ZIMBABWEAN cricket was soaring from the mid-1990s up to some two years into the new millennium.
Sports Panorama with Enock Muchinjo
The national side had famously whitewashed England 3-0 in 1996-97 in a home series that heralded a peak for Zimbabwe, and sent the vanquished English into serious soul-searching.
Perhaps the finest moment of that golden era — which I had the greatest privilege of witnessing as a uniform-clad schoolboy — was defeating India in the lone Test in the summer of 1998.
To a lot of people, Zimbabwe announced its arrival as an international team of repute in that Test, humbling an Indian side with all the big guns: Tendulkar, Srinath, Azharuddin, Dravid, Kumble, Ganguly, Agarkar.
It is unbelievable what this kind of feat does to your confidence.
Tails high and believing they really now belonged to the big stage, Alistair Campbell and his merry band of men arrived in Pakistan a month later and reached yet another milestone, beating the hosts to record the African side’s first-ever away Test series win.
By the time of the 1999 World Cup in England, Zimbabwe would dare any international side in its pomp, and fancy their chances. India and South Africa were famously floored in that tournament, another sign of good health for cricket in Zimbabwe.
And when Zimbabwe drew the single Test match in New Zealand in 2000-01 and bagged the ODI series 2-1 — then drawing a home two-match Test series with India in 2001 — world cricket was witnessing the rise of a nation that, at the rate it was going, could soon knock the best international sides off their perch.
But that would never be the case. All broke loose around 2003-04 when total madness, greed, massive plunder, incompetence — you name it — combined forces to downgrade Zimbabwean cricket to its current lowly status.
As you read this piece, Zimbabwe is today desperate to avoid a series defeat to Afghanistan in the United Arab Emirates.
Back in the days, before the bubble burst, Kwekwe Sports Club would roar over the Afghans.
Now they scare the hell out of us, and going by recent results over Zimbabwe, Afghanistan and West Indies should start as favourites to claim the two qualification spots for next year’s World Cup.
Failing to qualify will be a disaster of enormous proportions for Zimbabwe, who have been to every World Cup since 1983.
It will multiply the great anguish of Zimbabwean cricket fans, and mark a new low for the game in this country.
But while the Zimbabwean cricket supporter has enough pain of his own, spare a thought for Kenya.

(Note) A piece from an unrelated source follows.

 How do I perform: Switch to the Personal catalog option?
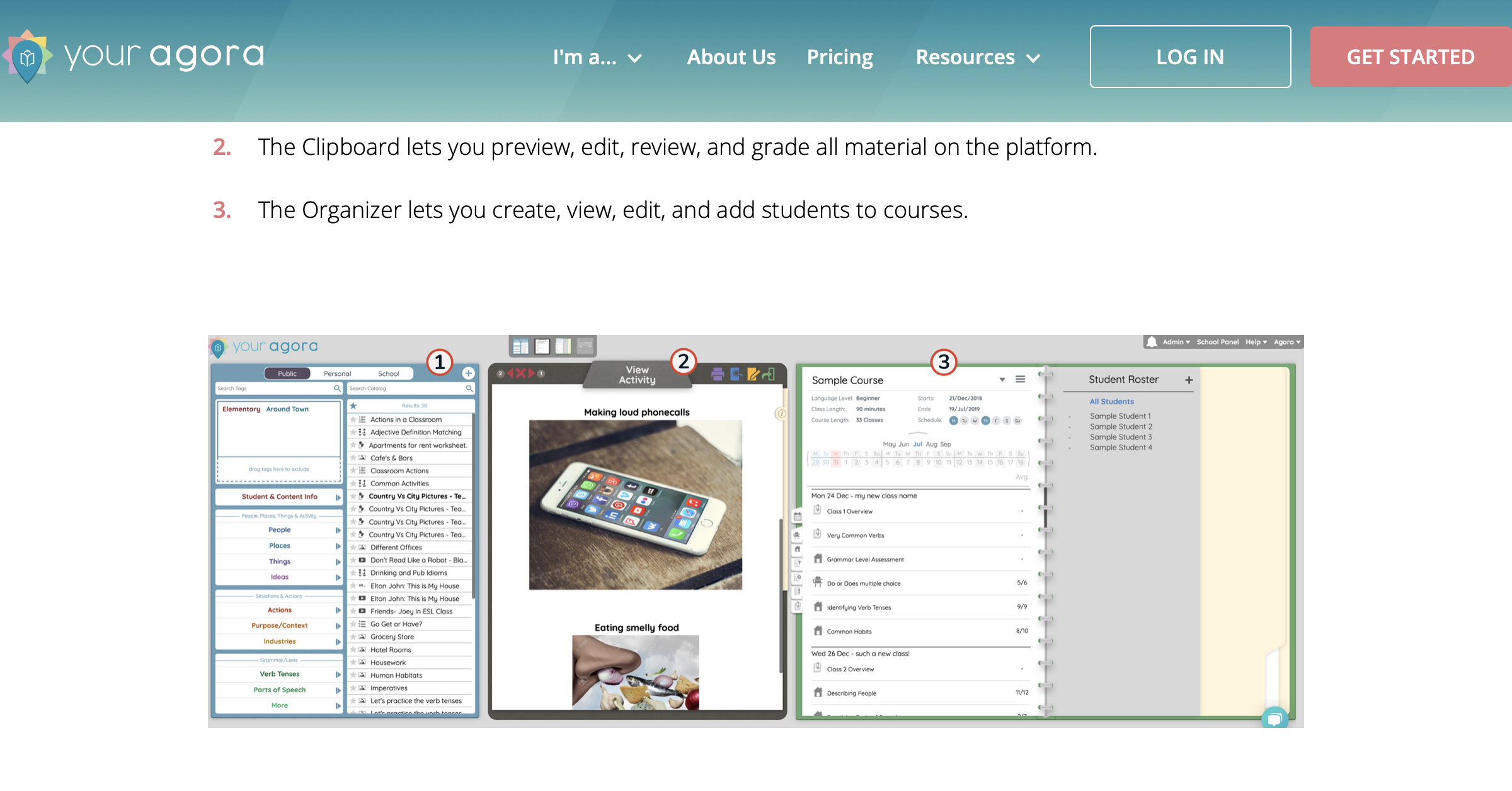click(x=337, y=373)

With Zimbabwe facing the real danger of not being part of the World Cup for the first time since 1983 — Kenya, semi-finalists in the 2003 World Cup and seen as a rising power of the game at that time — have retrogressed even more spectacularly.

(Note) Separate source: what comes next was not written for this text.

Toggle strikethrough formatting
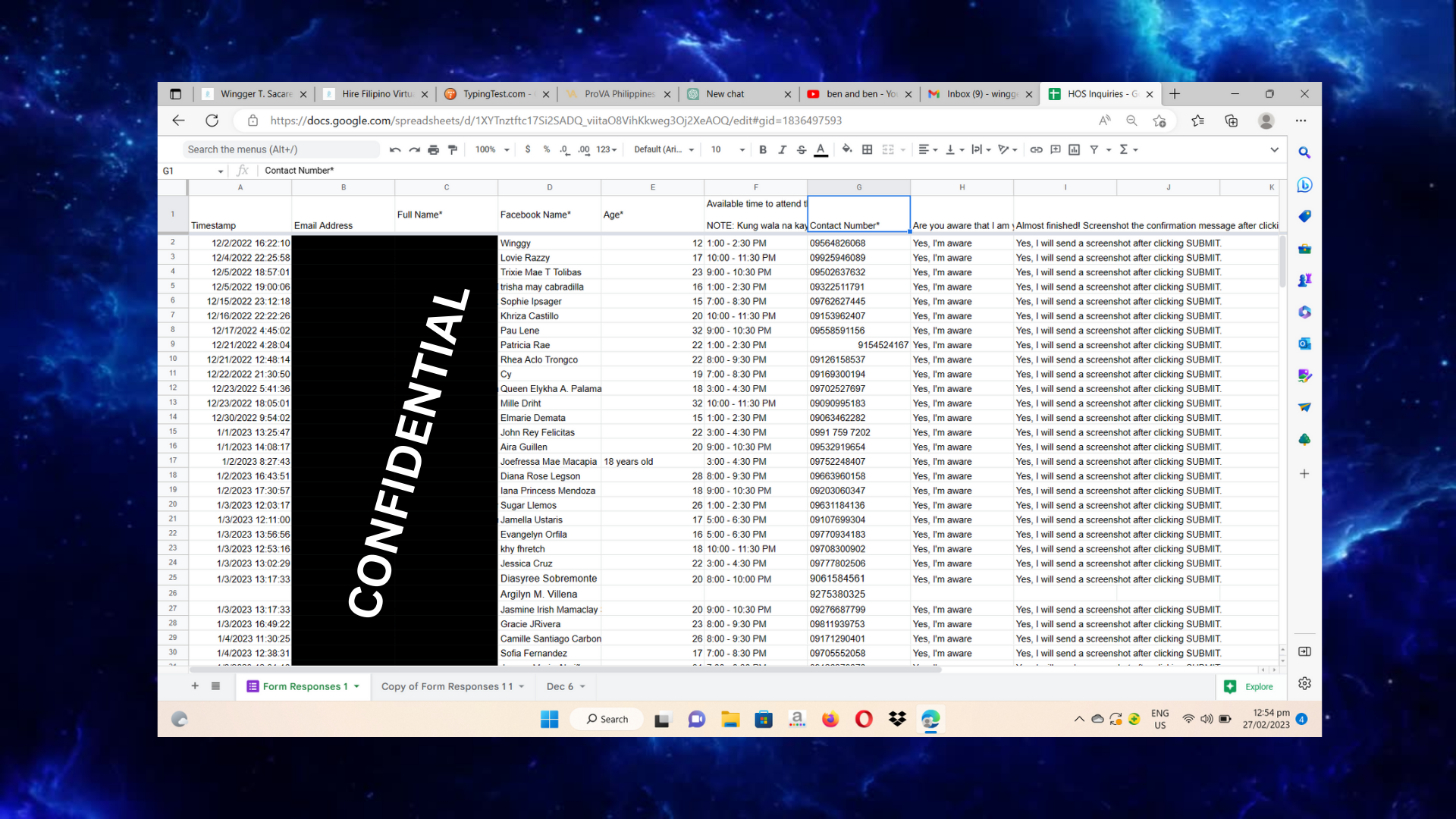This screenshot has height=819, width=1456. click(x=802, y=149)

The East Africans have failed to qualify for the qualification tournament in Zimbabwe.
Aasif Karim, a legend of Kenyan cricket who starred in that 2003 World Cup fairytale, remarked in 2014 that the sport in his country was “dead and buried”.

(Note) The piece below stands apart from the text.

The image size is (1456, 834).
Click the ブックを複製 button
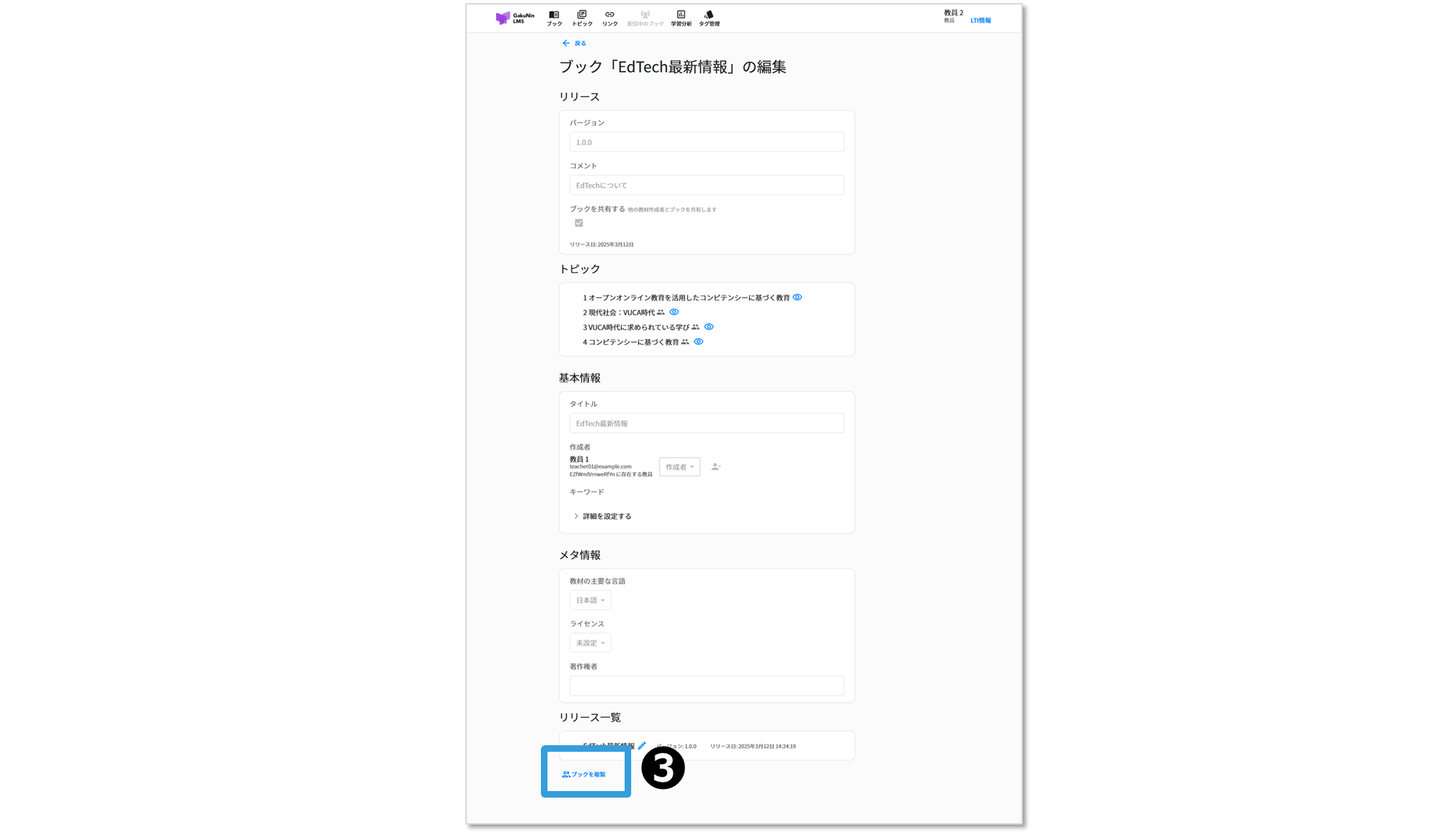(x=584, y=774)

What has happened in Namibia this past few days, where the Kenyans not only failed to qualify for the qualifiers, but were also relegated to the ICC World Cricket League Division Three, means there is no hope of rising from the death pronounced by Karim three years ago.
Like Zimbabwe, what has happened to Kenya is nothing short of tragic.
What caused Zimbabwe’s demise is well-documented, but just how did Kenya — whose famous success story of 2003 sparked talk of Test status — end up in the same league as the likes of Oman and Nepal?
Kenyan journalist James Wokabi, an East African correspondent for Supersport, answered me caustically when I posed the question a few days ago.
“Kenya cricket was a happy accident,” he told me. “What you are seeing is the norm.”
In both cases, in Zimbabwe and Kenya, the self-destruct button was obviously pressed hard, too hard and too low to be pulled up again.
Yet, at the same time, the International Cricket Council (ICC) should also take a huge amount of flak for the state of affairs.
When the global governing body of the sport let an emerging power like Kenya fall from grace the way it has, then you seriously question the desire and will to make cricket a truly global sport.
And by reducing the number of teams in the World Cup to a mere 10 — when other major sporting disciplines like football and rugby are seeing the wisdom and necessity of expanding their World Cups — it is clear cricket has chosen to remain an exclusive, elitist sport with no global interest.
Plummeting levels of competition in countries like Zimbabwe and Kenya — which had made huge strides — will not attract new players and fans.
We cannot speak of growing cricket in new places when existing structures are dying.